The Los Angeles River Path in Elysian Valley is popular with pedestrians and cyclists alike, but it bikes and walkers aren’t doing the greatest job of sharing the space. After a crash earlier this month with a cyclist and an elderly woman, some neighbors are lobbying to immediately banish bikes from the paved trail, reports LA Weekly.
But the councilman representing the area says that’s not going to happen.
Residents of Elysian Valley have been unhappy with the design of the path for years, says the Weekly. Locals say they have tried to make the path safer through grassroots efforts—organizing safety campaigns on a neighborhood level, even putting up their own homemade signs reminding people to “share the path”—but that their efforts haven’t been supported by city agencies.

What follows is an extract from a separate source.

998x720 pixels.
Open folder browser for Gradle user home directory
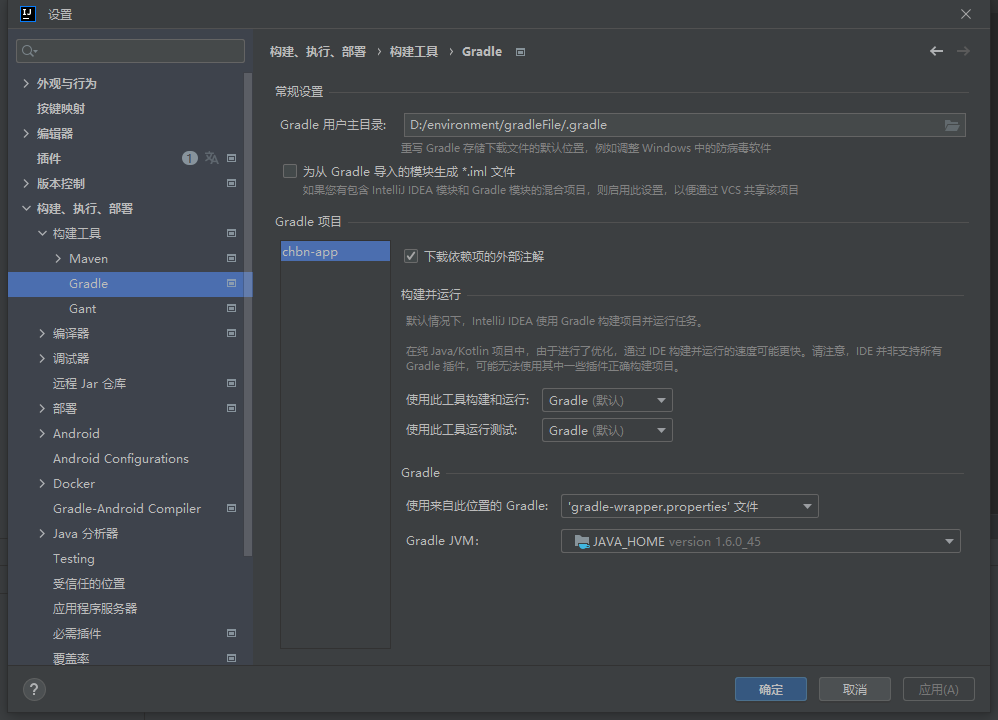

On Wednesday, they got a bit of reinforcement from Councilman Mitch O’Farrell, who represents the neighborhood. O’Farrell issued statement saying he was working to prevent “reckless riding” on the pathway that connects Elysian Valley to Griffith Park.

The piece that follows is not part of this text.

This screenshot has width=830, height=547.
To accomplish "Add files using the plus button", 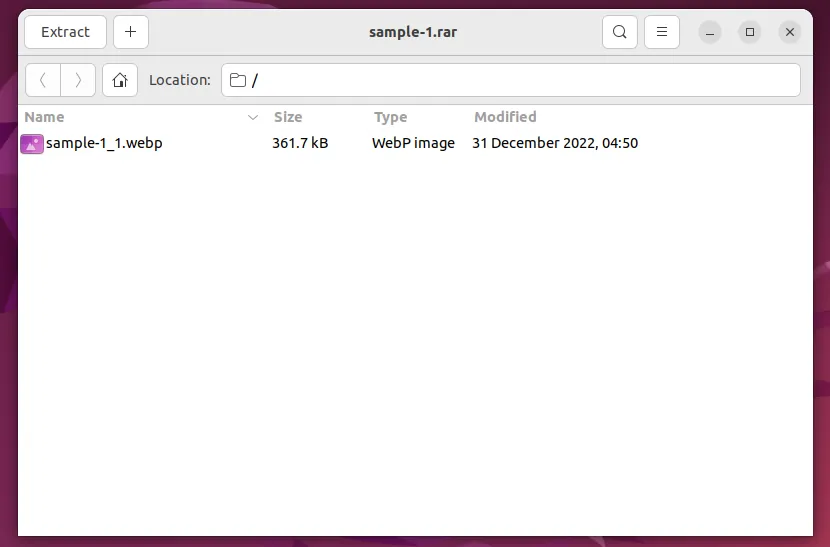I will pos(131,32).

O’Farrell said that enforcement of the rules for bikes by LAPD officers would be stepped up in “problem areas,” but also noted that “both cyclists and pedestrians have a legal right to utilize the path.” that people need to be careful of each other and coexist on this shared neighborhood resource.
O’Farrell also announced new signage aimed at cyclists would be put up “in the coming months.”
Elysian Valley residents seem skeptical this will all work, with one of them telling the Weekly that new efforts proposed by O’Farrell amount to little more than “band-aid measures.”